| Records provided |
━━━━━━━━━━━━━━━━━━━━
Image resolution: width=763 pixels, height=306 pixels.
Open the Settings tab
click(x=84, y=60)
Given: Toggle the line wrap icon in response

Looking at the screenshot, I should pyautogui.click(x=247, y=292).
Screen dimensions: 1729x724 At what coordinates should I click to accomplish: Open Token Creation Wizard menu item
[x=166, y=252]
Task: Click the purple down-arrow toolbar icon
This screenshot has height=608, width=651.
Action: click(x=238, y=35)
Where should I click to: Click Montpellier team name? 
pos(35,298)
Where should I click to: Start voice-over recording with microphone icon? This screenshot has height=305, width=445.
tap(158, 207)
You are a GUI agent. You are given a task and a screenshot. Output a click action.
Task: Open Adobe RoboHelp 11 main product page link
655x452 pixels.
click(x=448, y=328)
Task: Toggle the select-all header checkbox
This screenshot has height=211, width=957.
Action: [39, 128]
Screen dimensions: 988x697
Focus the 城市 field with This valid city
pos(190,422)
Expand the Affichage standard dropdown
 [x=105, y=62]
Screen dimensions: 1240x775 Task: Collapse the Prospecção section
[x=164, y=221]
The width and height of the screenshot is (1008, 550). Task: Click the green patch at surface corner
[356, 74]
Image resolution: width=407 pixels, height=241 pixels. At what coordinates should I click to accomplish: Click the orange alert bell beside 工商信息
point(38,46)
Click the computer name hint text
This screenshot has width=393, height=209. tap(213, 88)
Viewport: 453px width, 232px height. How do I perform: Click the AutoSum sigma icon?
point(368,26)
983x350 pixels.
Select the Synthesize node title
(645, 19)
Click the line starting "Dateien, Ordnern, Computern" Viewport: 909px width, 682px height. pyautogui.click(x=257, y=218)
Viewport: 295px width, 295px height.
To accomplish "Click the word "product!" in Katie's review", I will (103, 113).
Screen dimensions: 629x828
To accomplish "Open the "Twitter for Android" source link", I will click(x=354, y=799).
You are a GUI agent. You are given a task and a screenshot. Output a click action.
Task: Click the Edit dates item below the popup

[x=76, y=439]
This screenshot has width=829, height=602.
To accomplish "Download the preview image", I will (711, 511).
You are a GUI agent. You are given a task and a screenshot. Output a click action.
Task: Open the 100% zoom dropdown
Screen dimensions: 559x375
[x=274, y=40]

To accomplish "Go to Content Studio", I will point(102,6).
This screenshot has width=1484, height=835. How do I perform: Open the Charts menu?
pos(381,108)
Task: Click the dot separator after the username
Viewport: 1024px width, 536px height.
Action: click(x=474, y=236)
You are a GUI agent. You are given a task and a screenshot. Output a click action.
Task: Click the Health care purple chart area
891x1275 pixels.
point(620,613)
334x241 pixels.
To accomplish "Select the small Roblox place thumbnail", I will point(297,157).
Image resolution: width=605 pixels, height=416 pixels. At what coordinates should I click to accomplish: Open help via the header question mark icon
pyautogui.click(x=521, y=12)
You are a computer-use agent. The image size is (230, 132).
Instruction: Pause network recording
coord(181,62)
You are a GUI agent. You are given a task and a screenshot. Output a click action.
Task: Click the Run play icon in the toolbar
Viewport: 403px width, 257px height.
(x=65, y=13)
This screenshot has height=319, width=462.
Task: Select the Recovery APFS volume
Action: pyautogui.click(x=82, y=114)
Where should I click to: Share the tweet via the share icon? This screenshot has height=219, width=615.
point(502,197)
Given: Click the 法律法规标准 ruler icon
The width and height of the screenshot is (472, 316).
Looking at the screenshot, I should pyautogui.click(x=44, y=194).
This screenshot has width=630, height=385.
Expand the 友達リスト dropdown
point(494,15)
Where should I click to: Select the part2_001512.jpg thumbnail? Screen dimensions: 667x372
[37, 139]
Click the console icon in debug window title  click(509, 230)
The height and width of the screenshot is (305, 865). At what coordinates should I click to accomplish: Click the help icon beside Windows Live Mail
━━━━━━━━━━━━━━━━━━━━
Write out the data above once more, exactly as it reads.

Image resolution: width=763 pixels, height=306 pixels.
Open the Settings tab
click(x=84, y=60)
Given: Toggle the line wrap icon in response

Looking at the screenshot, I should pyautogui.click(x=247, y=292).
Screen dimensions: 1729x724 At what coordinates should I click to accomplish: Open Token Creation Wizard menu item
[x=166, y=252]
Task: Click the purple down-arrow toolbar icon
This screenshot has height=608, width=651.
Action: click(x=238, y=35)
Where should I click to: Click Montpellier team name? 
pos(35,298)
Where should I click to: Start voice-over recording with microphone icon? This screenshot has height=305, width=445.
tap(158, 207)
You are a GUI agent. You are given a task and a screenshot. Output a click action.
Task: Open Adobe RoboHelp 11 main product page link
655x452 pixels.
click(x=448, y=328)
Task: Toggle the select-all header checkbox
This screenshot has height=211, width=957.
Action: [39, 128]
Screen dimensions: 988x697
Focus the 城市 field with This valid city
pos(190,422)
Expand the Affichage standard dropdown
 [x=105, y=62]
Screen dimensions: 1240x775 Task: Collapse the Prospecção section
[x=164, y=221]
The width and height of the screenshot is (1008, 550). Task: Click the green patch at surface corner
[356, 74]
Image resolution: width=407 pixels, height=241 pixels. At what coordinates should I click to accomplish: Click the orange alert bell beside 工商信息
point(38,46)
Click the computer name hint text
This screenshot has width=393, height=209. tap(213, 88)
Viewport: 453px width, 232px height. How do I perform: Click the AutoSum sigma icon?
point(368,26)
983x350 pixels.
Select the Synthesize node title
(645, 19)
Click the line starting "Dateien, Ordnern, Computern" Viewport: 909px width, 682px height. pyautogui.click(x=257, y=218)
Viewport: 295px width, 295px height.
To accomplish "Click the word "product!" in Katie's review", I will (103, 113).
Screen dimensions: 629x828
To accomplish "Open the "Twitter for Android" source link", I will click(x=354, y=799).
You are a GUI agent. You are given a task and a screenshot. Output a click action.
Task: Click the Edit dates item below the popup

[x=76, y=439]
This screenshot has width=829, height=602.
To accomplish "Download the preview image", I will (711, 511).
You are a GUI agent. You are given a task and a screenshot. Output a click action.
Task: Open the 100% zoom dropdown
Screen dimensions: 559x375
[x=274, y=40]

To accomplish "Go to Content Studio", I will point(102,6).
This screenshot has width=1484, height=835. How do I perform: Open the Charts menu?
pos(381,108)
Task: Click the dot separator after the username
Viewport: 1024px width, 536px height.
Action: click(x=474, y=236)
You are a GUI agent. You are given a task and a screenshot. Output a click action.
Task: Click the Health care purple chart area
891x1275 pixels.
point(620,613)
334x241 pixels.
To accomplish "Select the small Roblox place thumbnail", I will point(297,157).
Image resolution: width=605 pixels, height=416 pixels. At what coordinates should I click to accomplish: Open help via the header question mark icon
pyautogui.click(x=521, y=12)
You are a computer-use agent. The image size is (230, 132).
Instruction: Pause network recording
coord(181,62)
You are a GUI agent. You are given a task and a screenshot. Output a click action.
Task: Click the Run play icon in the toolbar
Viewport: 403px width, 257px height.
(x=65, y=13)
This screenshot has height=319, width=462.
Task: Select the Recovery APFS volume
Action: pyautogui.click(x=82, y=114)
Where should I click to: Share the tweet via the share icon? This screenshot has height=219, width=615.
point(502,197)
Given: Click the 法律法规标准 ruler icon
The width and height of the screenshot is (472, 316).
Looking at the screenshot, I should pyautogui.click(x=44, y=194).
This screenshot has width=630, height=385.
Expand the 友達リスト dropdown
point(494,15)
Where should I click to: Select the part2_001512.jpg thumbnail? Screen dimensions: 667x372
[37, 139]
Click the console icon in debug window title  click(509, 230)
The height and width of the screenshot is (305, 865). At what coordinates should I click to accomplish: Click the help icon beside Windows Live Mail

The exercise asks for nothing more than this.